◆ PROBLEM DESCRIPTION:
Transcribe exactly the lines from the top of the records below through the line that holds "Les failles iOS, un", both included, with no pictures.

◆ Collected data entries:
- - -

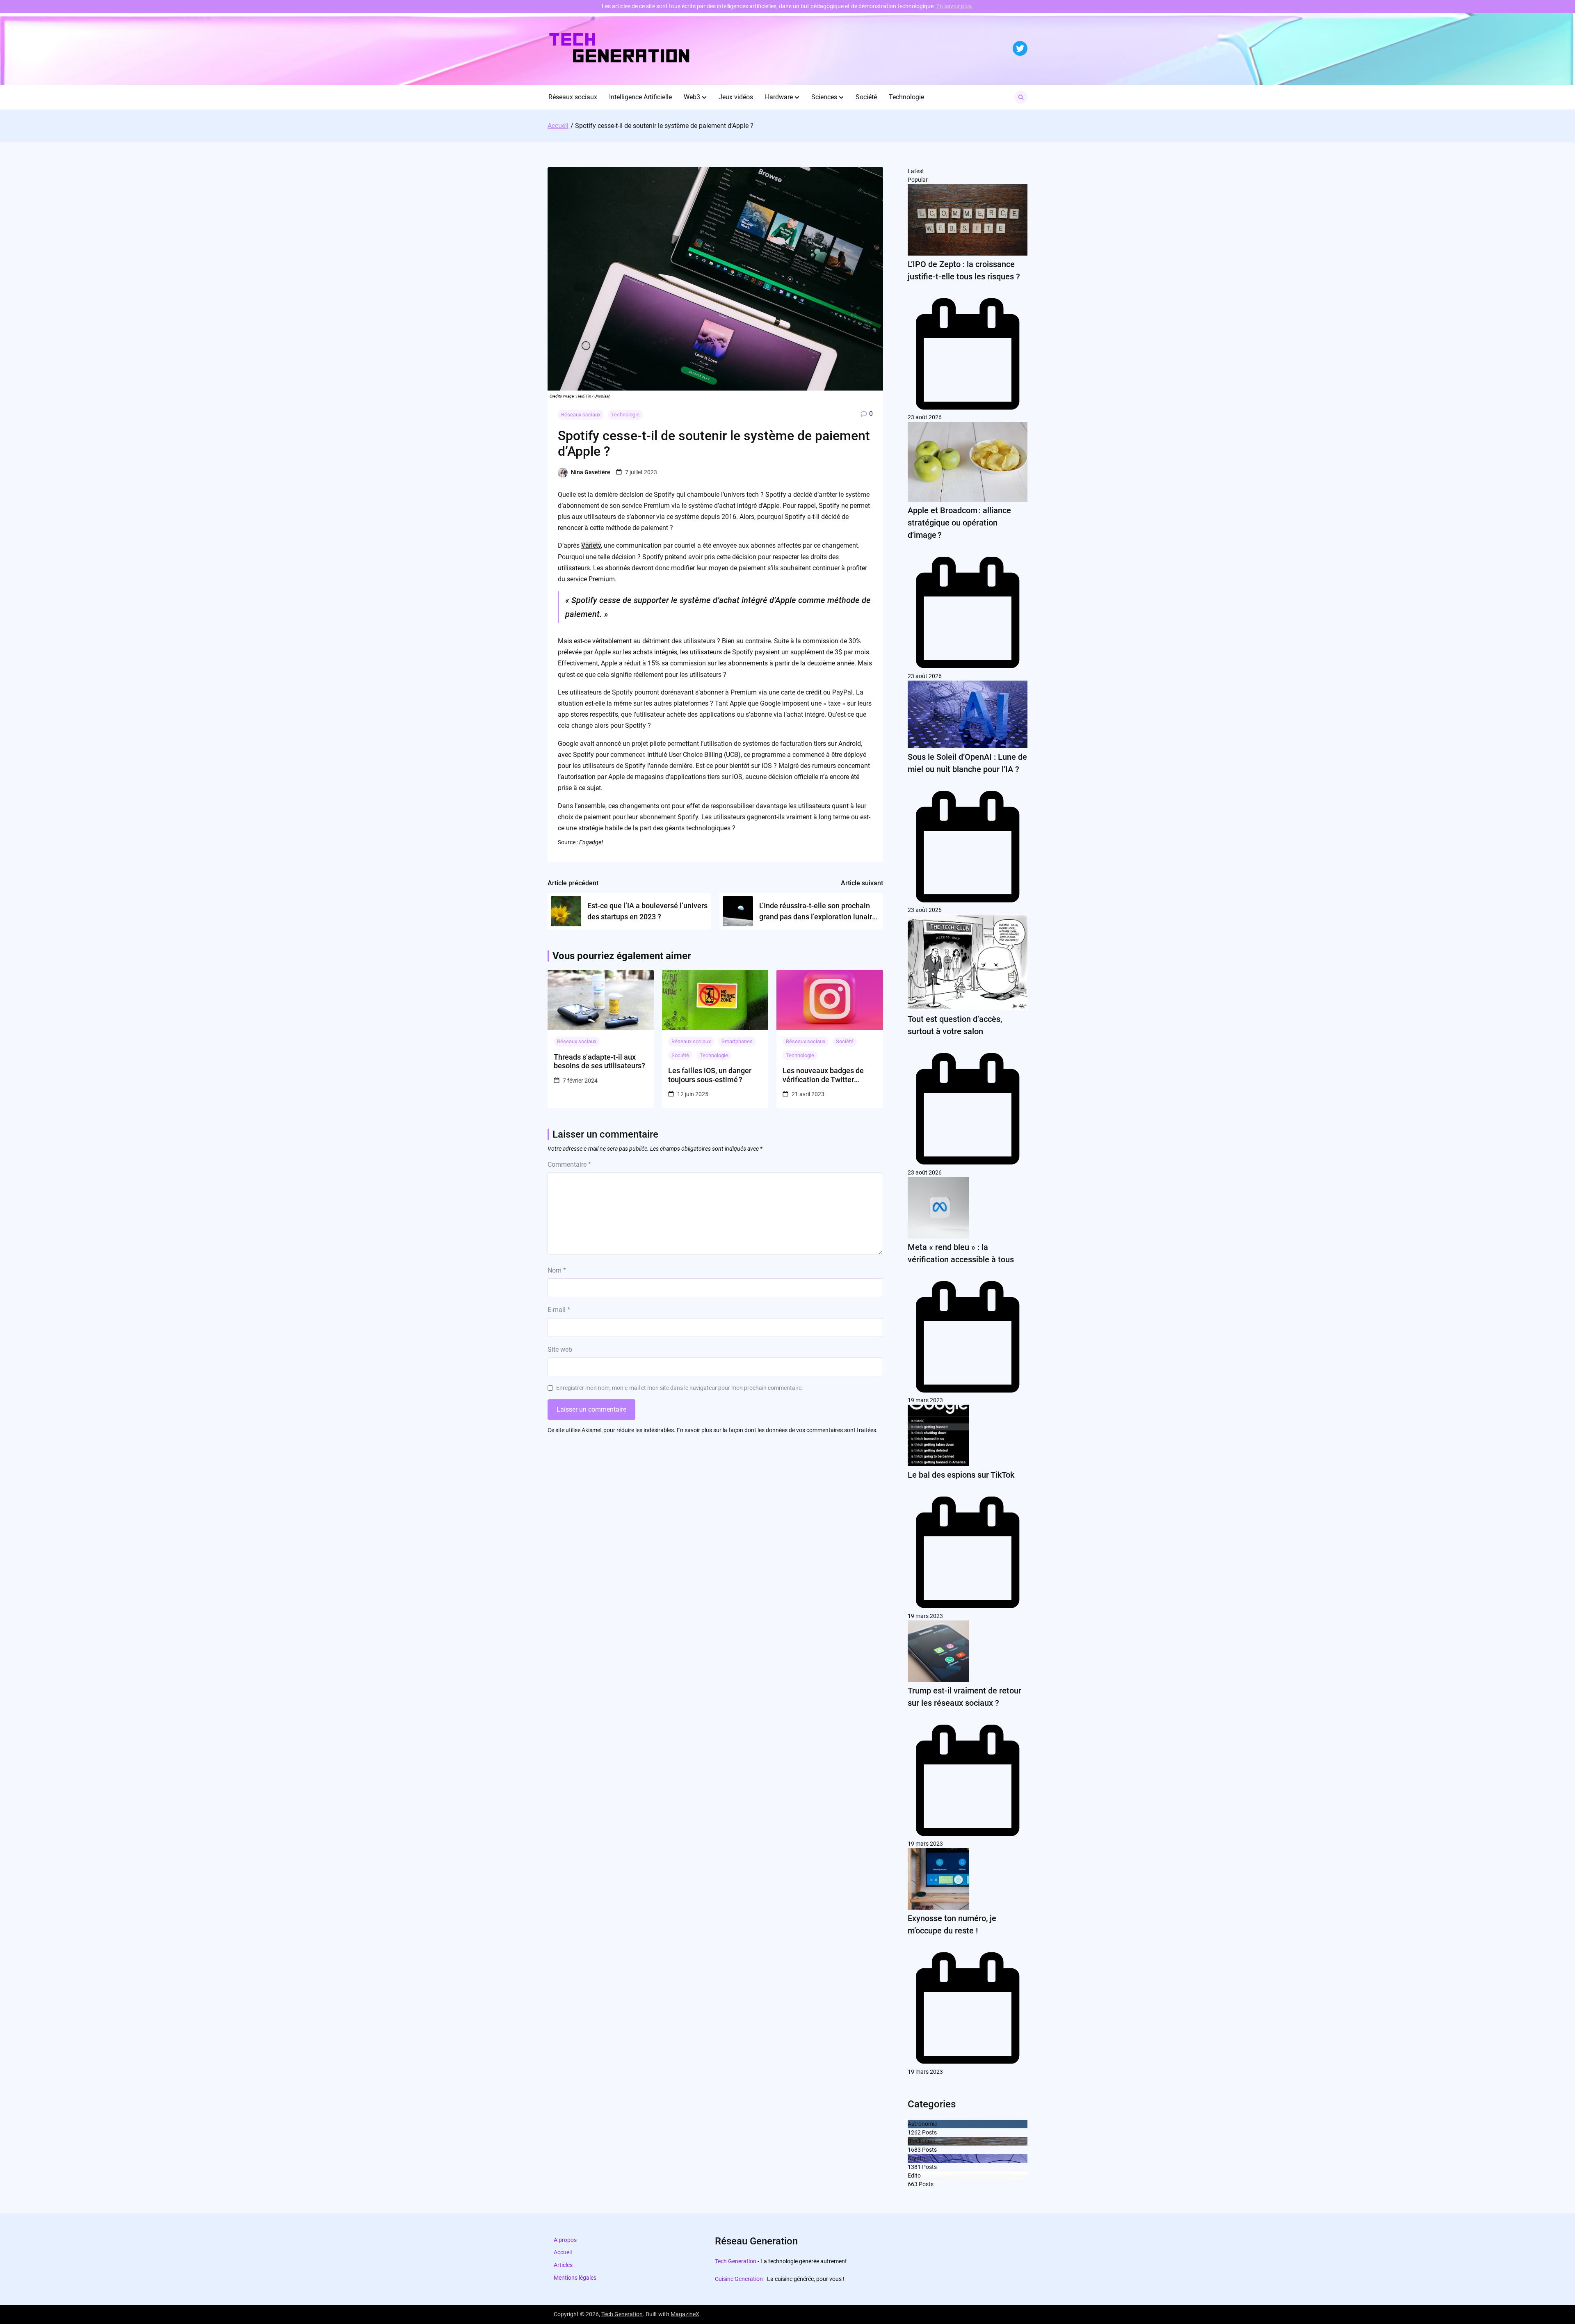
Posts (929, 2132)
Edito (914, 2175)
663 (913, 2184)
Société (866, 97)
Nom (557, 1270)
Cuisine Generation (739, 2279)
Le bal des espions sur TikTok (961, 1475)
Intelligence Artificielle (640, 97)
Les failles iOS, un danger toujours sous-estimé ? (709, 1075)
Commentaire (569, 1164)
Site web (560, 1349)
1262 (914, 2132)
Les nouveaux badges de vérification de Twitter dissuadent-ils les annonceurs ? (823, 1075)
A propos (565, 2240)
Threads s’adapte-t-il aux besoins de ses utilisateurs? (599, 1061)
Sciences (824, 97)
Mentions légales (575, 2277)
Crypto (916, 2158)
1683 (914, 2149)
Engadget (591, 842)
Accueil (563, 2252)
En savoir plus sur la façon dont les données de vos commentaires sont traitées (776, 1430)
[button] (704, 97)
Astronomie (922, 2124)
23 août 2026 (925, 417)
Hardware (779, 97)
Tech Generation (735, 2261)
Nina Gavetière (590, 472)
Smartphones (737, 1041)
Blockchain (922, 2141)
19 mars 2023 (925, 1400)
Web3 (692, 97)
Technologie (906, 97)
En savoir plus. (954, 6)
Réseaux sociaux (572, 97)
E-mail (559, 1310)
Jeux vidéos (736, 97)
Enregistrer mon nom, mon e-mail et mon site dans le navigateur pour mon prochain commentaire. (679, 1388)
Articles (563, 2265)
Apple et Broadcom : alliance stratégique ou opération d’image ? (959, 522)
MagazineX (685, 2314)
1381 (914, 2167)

- - -

◆ SOLUTION FOR THIS EXERCISE:
Posts (929, 2132)
Edito (914, 2175)
663 (913, 2184)
Société (866, 97)
Nom (557, 1270)
Cuisine Generation (739, 2279)
Le bal des espions sur TikTok (961, 1475)
Intelligence Artificielle (640, 97)
Les failles iOS, un danger toujours sous-estimé ? (709, 1075)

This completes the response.